The study turned up many other interesting findings that haven’t been mentioned in most media reports.

For example, all the dieters “should” have lost roughly 25 kilograms during the 12 months, given their daily shortfall of about 500 calories per day from their previous diets. The study didn’t measure activity levels, but subjects were told to continue in their normal habits. So the weight loss didn’t come easily, and didn’t follow a simple calories-in/calories-out model.

Also, the trial showed no evidence of the glucose/insulin link proposed by Taubes and other diet writers as the mechanism behind the success of low-carb diets. Indeed, the low-fat/higher-carb eaters appeared to gain slightly more glucose/insulin control than the low-carb dieters.

So it’s tempting to say that the Tulane University trial burst two balloons at once: First, that high-fat diets are bad for heart health; and second that high-carb diets juice the glucose-insulin-fat deposition system.

It’s likely that the strictest proponents of low-fat and low-carb will both be displeased with the new study. The low-fat eaters received 30 per cent of their calories from fat. The low-carb eaters received 34 percent of their calories from carbs.
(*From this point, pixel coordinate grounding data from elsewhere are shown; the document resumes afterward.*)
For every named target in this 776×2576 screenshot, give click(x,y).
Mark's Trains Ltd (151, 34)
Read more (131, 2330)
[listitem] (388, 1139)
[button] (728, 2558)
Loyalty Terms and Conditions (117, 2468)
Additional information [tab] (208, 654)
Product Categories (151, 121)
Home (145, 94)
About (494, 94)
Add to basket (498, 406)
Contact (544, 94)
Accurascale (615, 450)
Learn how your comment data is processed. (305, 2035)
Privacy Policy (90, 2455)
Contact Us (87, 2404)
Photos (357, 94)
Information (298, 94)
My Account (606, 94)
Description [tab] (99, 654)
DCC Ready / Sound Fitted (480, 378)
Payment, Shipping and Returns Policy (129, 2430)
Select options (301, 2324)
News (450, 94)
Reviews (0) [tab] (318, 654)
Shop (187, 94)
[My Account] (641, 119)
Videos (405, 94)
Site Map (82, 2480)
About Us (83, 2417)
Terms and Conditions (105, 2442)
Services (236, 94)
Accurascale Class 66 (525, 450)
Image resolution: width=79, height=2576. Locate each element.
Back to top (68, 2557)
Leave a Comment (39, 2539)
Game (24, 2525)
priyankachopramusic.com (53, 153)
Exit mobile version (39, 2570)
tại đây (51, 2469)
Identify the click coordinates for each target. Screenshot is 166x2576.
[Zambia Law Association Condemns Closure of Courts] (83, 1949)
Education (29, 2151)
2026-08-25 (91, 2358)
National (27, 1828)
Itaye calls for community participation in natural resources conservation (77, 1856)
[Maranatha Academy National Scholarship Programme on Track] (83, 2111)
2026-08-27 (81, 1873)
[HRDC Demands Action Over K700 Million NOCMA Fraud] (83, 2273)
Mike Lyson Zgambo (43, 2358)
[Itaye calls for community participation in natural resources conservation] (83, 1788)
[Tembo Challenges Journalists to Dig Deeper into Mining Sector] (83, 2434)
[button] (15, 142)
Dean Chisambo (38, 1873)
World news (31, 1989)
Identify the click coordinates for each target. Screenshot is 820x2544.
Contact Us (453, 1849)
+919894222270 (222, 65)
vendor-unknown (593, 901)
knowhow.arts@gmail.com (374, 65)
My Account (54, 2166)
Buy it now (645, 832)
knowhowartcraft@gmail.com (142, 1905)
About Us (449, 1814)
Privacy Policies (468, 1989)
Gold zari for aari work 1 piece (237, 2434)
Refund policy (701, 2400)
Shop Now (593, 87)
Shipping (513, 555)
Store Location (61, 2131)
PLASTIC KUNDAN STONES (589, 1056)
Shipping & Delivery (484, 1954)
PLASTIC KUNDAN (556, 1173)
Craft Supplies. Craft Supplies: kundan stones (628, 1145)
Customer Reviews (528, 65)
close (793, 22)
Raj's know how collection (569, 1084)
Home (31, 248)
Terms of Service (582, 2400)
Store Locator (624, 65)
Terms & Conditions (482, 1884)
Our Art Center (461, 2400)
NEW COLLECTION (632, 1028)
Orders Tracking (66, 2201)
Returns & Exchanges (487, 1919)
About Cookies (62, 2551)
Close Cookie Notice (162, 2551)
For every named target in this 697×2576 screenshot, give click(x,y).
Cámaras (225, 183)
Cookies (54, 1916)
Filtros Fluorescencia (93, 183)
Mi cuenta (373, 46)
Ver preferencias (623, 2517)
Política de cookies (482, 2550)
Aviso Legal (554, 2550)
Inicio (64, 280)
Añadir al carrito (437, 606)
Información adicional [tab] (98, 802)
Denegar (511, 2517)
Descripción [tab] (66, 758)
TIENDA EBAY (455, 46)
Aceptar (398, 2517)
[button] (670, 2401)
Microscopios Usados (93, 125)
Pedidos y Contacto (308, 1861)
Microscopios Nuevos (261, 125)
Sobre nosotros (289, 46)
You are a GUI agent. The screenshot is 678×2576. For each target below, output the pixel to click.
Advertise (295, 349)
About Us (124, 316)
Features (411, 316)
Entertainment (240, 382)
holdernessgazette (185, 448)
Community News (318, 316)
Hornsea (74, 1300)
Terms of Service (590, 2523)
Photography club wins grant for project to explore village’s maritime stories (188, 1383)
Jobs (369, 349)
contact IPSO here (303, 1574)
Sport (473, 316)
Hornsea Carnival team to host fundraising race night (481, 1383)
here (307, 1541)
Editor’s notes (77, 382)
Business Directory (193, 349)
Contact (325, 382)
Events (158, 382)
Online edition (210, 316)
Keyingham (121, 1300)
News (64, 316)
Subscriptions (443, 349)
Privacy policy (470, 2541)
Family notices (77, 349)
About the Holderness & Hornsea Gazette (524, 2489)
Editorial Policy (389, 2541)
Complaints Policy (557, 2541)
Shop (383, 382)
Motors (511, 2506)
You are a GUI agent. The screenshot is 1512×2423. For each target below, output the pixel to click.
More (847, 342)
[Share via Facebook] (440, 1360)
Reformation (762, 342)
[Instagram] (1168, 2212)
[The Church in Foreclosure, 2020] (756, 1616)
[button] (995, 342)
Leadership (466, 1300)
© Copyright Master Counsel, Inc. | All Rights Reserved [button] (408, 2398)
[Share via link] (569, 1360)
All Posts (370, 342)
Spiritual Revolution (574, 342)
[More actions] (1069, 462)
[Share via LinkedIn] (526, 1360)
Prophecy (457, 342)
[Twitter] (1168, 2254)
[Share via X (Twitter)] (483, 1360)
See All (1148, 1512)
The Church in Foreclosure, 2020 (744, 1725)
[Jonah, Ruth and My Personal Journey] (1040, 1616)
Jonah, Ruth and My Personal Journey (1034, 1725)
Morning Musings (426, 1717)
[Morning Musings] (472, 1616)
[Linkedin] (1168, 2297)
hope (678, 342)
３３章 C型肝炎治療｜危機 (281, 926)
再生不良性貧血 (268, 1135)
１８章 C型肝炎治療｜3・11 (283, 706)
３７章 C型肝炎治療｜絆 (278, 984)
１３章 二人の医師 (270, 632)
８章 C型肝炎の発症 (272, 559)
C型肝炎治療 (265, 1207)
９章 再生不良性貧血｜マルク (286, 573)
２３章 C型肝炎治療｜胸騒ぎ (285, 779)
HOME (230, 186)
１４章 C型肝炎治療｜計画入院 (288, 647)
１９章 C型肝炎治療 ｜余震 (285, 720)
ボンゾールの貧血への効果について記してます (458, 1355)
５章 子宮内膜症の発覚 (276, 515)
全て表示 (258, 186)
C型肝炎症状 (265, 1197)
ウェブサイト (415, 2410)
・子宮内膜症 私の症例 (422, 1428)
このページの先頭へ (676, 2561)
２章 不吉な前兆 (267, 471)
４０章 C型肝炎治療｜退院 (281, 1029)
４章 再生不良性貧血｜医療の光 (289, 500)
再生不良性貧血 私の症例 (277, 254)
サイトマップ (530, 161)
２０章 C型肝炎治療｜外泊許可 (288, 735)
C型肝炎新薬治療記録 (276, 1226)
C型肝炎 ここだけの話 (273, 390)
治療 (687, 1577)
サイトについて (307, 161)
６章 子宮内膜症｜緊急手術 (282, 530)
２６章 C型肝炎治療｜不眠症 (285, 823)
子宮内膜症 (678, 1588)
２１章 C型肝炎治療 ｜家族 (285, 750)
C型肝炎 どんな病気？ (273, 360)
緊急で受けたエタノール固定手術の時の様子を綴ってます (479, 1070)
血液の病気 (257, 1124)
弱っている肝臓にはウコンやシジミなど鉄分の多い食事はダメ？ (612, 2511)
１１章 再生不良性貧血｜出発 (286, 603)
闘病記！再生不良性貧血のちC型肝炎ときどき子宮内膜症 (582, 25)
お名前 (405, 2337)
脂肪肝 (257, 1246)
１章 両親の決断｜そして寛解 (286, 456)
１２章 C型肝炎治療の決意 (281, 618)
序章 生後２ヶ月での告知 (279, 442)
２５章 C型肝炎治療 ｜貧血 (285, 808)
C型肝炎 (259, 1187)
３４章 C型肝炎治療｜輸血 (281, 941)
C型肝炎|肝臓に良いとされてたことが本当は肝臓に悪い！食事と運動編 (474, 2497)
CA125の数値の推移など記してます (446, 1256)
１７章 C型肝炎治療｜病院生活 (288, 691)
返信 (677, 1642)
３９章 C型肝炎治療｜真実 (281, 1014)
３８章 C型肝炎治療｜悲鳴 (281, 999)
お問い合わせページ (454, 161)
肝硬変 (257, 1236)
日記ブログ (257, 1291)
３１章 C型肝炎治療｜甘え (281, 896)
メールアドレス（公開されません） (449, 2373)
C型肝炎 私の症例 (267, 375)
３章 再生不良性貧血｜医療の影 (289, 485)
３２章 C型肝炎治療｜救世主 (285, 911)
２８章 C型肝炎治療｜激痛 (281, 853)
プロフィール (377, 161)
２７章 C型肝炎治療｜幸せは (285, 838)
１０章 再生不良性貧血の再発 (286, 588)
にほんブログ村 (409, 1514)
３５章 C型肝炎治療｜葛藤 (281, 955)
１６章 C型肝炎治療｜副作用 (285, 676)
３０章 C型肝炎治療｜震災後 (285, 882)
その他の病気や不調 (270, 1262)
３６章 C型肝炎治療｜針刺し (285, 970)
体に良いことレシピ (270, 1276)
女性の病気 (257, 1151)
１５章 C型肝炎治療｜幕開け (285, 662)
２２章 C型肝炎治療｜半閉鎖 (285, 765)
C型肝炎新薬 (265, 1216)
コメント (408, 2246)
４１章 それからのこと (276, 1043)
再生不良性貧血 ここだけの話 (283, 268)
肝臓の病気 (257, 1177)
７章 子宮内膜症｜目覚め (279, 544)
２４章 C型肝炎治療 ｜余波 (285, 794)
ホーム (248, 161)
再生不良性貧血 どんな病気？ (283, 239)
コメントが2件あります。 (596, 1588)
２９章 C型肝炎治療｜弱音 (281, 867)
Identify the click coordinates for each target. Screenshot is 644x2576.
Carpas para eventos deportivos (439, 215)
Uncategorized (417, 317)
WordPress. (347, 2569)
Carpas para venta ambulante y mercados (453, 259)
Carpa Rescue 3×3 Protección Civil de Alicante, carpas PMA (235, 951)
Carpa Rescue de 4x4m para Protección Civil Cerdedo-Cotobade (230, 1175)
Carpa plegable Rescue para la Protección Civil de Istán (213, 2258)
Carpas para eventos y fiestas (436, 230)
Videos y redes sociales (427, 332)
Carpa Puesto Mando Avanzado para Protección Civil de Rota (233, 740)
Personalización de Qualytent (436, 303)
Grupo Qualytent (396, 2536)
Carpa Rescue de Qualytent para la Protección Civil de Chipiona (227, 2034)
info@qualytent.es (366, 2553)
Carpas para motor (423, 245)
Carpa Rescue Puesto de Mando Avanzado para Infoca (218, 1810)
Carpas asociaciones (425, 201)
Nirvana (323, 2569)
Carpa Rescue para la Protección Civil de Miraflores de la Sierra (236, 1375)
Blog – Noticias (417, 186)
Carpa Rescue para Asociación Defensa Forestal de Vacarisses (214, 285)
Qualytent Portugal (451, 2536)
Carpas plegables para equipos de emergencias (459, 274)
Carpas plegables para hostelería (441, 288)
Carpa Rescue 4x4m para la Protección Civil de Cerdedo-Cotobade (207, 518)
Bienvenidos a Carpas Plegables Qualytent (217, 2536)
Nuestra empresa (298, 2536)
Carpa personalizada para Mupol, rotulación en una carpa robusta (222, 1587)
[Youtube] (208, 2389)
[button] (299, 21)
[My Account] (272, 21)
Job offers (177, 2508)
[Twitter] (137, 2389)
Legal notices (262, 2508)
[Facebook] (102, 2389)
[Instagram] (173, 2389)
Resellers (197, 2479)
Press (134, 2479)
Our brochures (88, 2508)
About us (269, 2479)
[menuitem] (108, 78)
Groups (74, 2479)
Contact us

Ardent supporters of low-fat and low-carb diets would both like to see these percents much lower.

In one strange outcome of the study, the low-fat dieters decreased their absolute carbohydrate consumption from study beginning to end, due to their lower overall calorie intake.

Here are the percents of calories from fat and carbs for the two groups at the study’s outset and at the 12 month mark:

  • Low-fat group: 34.7 percent fat to 29.8 percent fat; 46.0 percent carbs to 54.0 percent carbs.
  • Low-carb group: 32.5 percent fat to 40.7 percent fat; 48.1 percent carbs to 34.0 percent carbs.

For runners who may want to try a lower-carb diet but still get sufficient high-octane fuel (the body “prefers” carbohydrates for high-intensity exercise like running), the best bet is probably to cut back carbs at all meals except the one before your running workout. Before a marathon, several days of carb-loading will likely pay off, but you don’t necessarily need high carbs all the time during your regular training.

In the Tulane study, researchers hoped the low-carb group would consume just 160 calories a day in carbs. They couldn’t manage that low a target; they came in at closer to 350 carb calories a day. Carbs are everywhere in our modern diet. For now, the best advice is to eat modest amounts of high-quality carbs, i.e., those that aren’t heavily processed and laden with sugars.